Никак не пойму, чего ей надо, не пойму и цели визита, нелегко дающегося несчастным родителям. Что за надежды возлагают они на меня?
— Его смерть, — говорит старый профессор, — осталась для нас мрачной загадкой. Вот уже шесть лет прошло…
— Алекс был так талантлив!
— Да, да, — быстро подтверждает старый профессор, он готов согласиться со всем, лишь бы не заговорила мать. — Конечно, он был талантлив…
— А вы разве этого не находили? — спрашивает мать.
— Что касается его смерти… — говорит отец.
— Юлика Чуди, — подчеркивает мать, — тоже считала его талантливым. У нас даже сохранилось письмо вашей милой жены, как артистка она была горячей поклонницей Алекса, я всю жизнь буду благодарна ей за то, что она поддерживала его дух, когда он терял веру в себя, когда работа не клеилась. Я знаю, наш сын так почитал ее, ему бывало так стыдно… Если бы не ее ласковое внимание…
Старый профессор учтиво замолк, когда жена перебила его, даже зажег сигарету, которую так и не закурил, и пока говорит седовласая дама, начинает казаться, что ей и вправду очень важно доказать высокую одаренность покойного юноши, отрекомендовать господу богу своего мертвого сына как талантливого пианиста. Я понимаю старого профессора, поддакивающего жене, но озабоченного другими вопросами. Впрочем, профессор смотрит на меня весьма недоброжелательно, когда ему кажется, что я этого не замечаю, словно пропавший Штиллер виновен в том, что однажды днем, после балетной репетиции в городском театре, Алекс отравился газом. Иногда старики, волнуясь, говорят оба вместе, ведь все встает перед их глазами так, точно случилось вчера. У меня, человека стороннего, в голове возникает какая-то путаница. Мне вдруг кажется, что лишили себя жизни два сына, два разных сына, и объединяет их лишь причина самоубийства. Но что за причина? Я обязан знать, кто был Алекс, их единственный сын. Он придвинул стул к газовой плите, отвернул все краны этот способ самоубийства широко известен по романам и газетным отчетам, накрыл голову и плиту дождевым плащом и дышал, надеясь, что смерть всему положит конец, вдыхал синеватый дурман, может быть, кричал, но уже без голоса.
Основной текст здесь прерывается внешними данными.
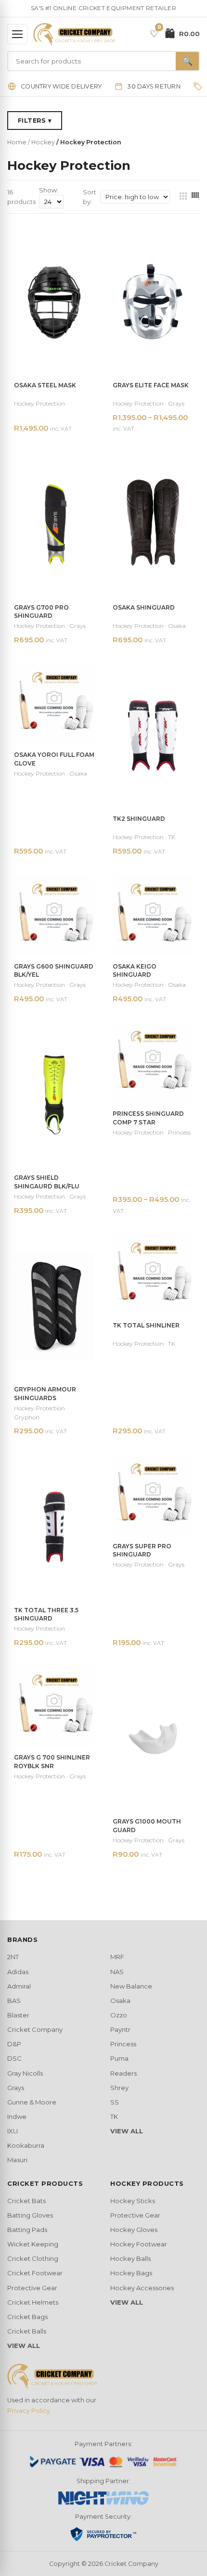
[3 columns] (183, 196)
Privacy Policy (28, 2410)
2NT (13, 1957)
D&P (14, 2044)
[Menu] (17, 34)
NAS (117, 1972)
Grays (15, 2087)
Говорят, что он упал со стула. И уже не мог исправить свою ошибку, внезапно у него не стало времени. А теперь поздно. Шесть лет пребывает он в безвременье. Он не может более познать себя, теперь уже не может. Но он молит о спасении. Молит о подлинной смерти…
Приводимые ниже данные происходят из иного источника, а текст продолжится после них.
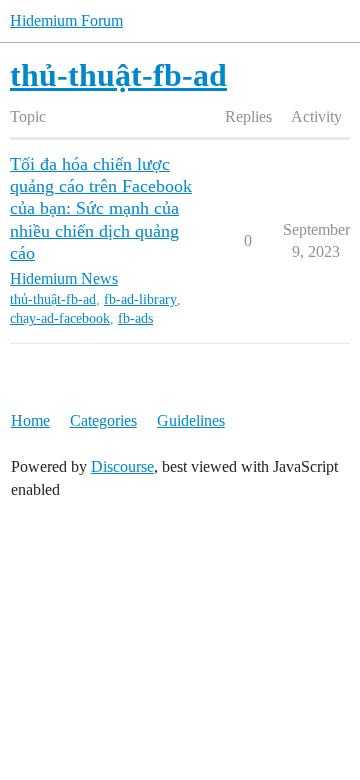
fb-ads (135, 318)
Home (30, 420)
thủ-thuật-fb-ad (53, 299)
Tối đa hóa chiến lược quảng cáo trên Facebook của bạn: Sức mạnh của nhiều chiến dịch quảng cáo (101, 208)
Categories (103, 420)
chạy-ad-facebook (60, 318)
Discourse (122, 466)
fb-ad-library (140, 299)
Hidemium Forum (66, 20)
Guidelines (191, 420)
Немного погодя я возвращаю фотографию. Молча.
— О чем вы говорили тогда с Алексом? — всхлипывает мать. — Что вы ему…
— Успокойся, — умоляет ее отец.
— Только не молчите, — заклинает она. — бога ради, скажите, что вы… Рыданья душат ее.
Когда является надзиратель и по обязанности хочет что-то спросить, мы жестом просим его удалиться; конечно, он доложит об этом доктору Боненблусту, но при моем защитнике я тем более ничего не скажу, как ни жаль мне родителей и в первую очередь старого профессора. С трудом, профессор довольно тучен, он шарит в карманах брюк, наконец, находит чистый носовой платок и много раз тщетно предлагает его седовласой даме, закрывшей лицо руками.